*Task description*
How many lines in the records below contain the word "Sync"? Reply with the number alone.

*Supplied entries*

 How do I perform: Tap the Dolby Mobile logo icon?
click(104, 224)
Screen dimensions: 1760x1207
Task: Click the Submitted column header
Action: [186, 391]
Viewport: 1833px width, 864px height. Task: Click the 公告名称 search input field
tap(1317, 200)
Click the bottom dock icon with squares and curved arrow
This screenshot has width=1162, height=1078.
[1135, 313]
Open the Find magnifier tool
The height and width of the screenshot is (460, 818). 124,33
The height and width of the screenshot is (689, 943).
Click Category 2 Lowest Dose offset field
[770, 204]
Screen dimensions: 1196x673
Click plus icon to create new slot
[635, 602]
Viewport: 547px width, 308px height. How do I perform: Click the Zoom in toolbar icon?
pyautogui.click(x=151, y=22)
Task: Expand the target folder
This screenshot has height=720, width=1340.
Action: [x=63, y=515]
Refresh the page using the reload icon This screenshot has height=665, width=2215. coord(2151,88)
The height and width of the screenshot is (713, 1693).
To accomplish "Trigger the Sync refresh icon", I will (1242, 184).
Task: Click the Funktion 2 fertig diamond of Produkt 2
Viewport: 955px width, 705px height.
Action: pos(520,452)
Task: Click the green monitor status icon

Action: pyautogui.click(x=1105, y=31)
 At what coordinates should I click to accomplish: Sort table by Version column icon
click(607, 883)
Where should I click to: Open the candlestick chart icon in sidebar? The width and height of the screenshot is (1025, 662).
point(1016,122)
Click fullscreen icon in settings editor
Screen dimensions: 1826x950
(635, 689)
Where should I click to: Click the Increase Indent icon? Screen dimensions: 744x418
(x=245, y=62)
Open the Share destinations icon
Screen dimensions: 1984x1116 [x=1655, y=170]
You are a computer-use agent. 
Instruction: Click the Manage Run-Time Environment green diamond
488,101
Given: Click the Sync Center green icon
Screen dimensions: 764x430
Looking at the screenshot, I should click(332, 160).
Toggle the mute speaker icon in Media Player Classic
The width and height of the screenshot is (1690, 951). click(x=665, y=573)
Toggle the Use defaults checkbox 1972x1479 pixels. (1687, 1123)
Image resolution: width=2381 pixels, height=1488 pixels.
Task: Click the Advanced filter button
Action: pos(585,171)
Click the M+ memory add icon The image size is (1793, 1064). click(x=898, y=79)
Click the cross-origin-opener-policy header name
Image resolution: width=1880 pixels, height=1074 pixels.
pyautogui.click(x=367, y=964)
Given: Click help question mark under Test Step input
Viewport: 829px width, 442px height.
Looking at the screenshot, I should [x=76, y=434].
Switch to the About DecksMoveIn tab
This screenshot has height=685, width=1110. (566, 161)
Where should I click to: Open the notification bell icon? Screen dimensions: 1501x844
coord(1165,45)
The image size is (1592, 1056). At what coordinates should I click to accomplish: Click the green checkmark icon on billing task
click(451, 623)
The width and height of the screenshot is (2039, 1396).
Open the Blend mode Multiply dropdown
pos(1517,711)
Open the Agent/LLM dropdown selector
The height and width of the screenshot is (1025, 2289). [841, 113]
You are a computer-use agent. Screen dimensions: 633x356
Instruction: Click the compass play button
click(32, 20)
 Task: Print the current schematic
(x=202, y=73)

*Exercise solution*
2